Asian stock markets plummeted on Thursday after the US Federal Reserve said it could start scaling back its huge economic stimulus programme later this year.
The announcement on Wednesday in Washington drew sharp reaction in financial markets, showing just how dependent investors have become on the Fed’s easy money policies.
The Fed has been buying $85 billion worth of bonds each month to keep long-term interest rates low to boost borrowing and spending. On Wednesday, however, the Fed said the US economy was strengthening, and Chairman Ben Bernanke said the bank’s purchases will likely slow down this year and end next year.
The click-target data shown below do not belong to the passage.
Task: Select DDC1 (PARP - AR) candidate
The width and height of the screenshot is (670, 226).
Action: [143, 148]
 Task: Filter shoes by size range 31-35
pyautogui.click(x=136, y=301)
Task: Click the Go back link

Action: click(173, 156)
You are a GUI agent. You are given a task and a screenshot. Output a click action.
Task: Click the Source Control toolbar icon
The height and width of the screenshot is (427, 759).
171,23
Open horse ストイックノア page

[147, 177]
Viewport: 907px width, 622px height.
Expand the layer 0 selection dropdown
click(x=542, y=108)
Normally, stock markets go up when the economic outlook improves. But occasional hints that the US central bank would scale back its program have sent stock markets reeling.
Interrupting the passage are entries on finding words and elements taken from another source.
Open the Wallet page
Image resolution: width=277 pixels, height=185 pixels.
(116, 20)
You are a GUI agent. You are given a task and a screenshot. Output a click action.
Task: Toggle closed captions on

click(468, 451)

“Any whiff there’s going to be reduction in the (Fed’s) ammunition is met with selling,” said James Camp, managing director of fixed income at Eagle Asset Management.
Tokyo’s Nikkei 225, the regional heavyweight, was down 2 per cent at 12,985.65. Benchmarks in South Korea, Indonesia, Singapore, Thailand and Australia each fell more than 2 per cent. In the Philippines, the benchmark was down more than 3 per cent. In India, the Sensex slipped below the 19,000-point mark to trade at 18,744.36.
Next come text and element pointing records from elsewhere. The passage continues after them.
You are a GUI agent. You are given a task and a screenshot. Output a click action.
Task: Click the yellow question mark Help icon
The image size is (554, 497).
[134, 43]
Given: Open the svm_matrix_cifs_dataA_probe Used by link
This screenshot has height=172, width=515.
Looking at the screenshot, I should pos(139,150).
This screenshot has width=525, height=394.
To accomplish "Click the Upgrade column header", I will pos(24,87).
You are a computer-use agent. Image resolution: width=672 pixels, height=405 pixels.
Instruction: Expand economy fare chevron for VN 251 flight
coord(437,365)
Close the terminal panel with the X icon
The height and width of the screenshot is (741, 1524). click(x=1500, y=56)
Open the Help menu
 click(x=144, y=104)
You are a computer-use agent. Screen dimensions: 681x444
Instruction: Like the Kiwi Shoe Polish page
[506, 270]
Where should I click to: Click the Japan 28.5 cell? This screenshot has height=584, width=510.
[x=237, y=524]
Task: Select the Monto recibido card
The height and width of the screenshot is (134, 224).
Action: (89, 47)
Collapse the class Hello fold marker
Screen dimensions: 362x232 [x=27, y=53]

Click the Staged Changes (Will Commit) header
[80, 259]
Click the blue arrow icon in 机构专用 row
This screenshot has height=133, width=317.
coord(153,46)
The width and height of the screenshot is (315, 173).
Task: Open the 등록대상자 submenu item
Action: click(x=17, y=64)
Hong Kong’s Hang Seng index tumbled 2.7 per cent to 20,429.52 after a private survey showed a slowdown in manufacturing in China for the month of June. Mainland Chinese shares also fell. HSBC’s preliminary purchasing managers index fell to a nine-month low of 48.3 in June, down from 49.6 in May. Numbers below 50 indicate a contraction.
Andrew Sullivan of Kim Eng Securities in Hong Kong said what is worrying is that it’s the second month that the PMI fell below 50, indicating further slowing ahead.
“We all know that (China) has been trying to reorient its economy from being an exporting one to more domestic consumption, and that process is going to take time,” he added.
Sullivan said a number of banks have been lowering their growth forecasts for China recently and ‘the concern will be whether we see another round of forecasts being cut.”
Among individual stocks, Japan’s Suzuki Motor Corp. fell 6.9 per cent. Nikon Corp. plunged 6.5 per cent. But Sony Corp. was one of the rare gainers, rising 0.4 per cent on the heels of a shareholders’ meeting at which Chief Executive Kazuo Hirai said the company was going to take time to study a proposal to spin off a part of its entertainment unit.
On Wall Street on Wednesday, the Dow Jones industrial average fell 1.4 per cent to 15,112.19. The Standard & Poor’s 500 index fell 1.4 per cent, to 1,628.93. The Nasdaq composite index fell 1.1 per cent, to 3,443.20.
Benchmark oil for July delivery fell $1.75 to $96.67 per barrel in electronic trading on the New York Mercantile Exchange. The contract rose 67 cents to close at $98.44 a barrel on the Nymex on Tuesday.
In currencies, the euro fell to $1.3254 from $1.3274 late on Wednesday in New York. The dollar rose to 96.90 yen from 96.54 yen.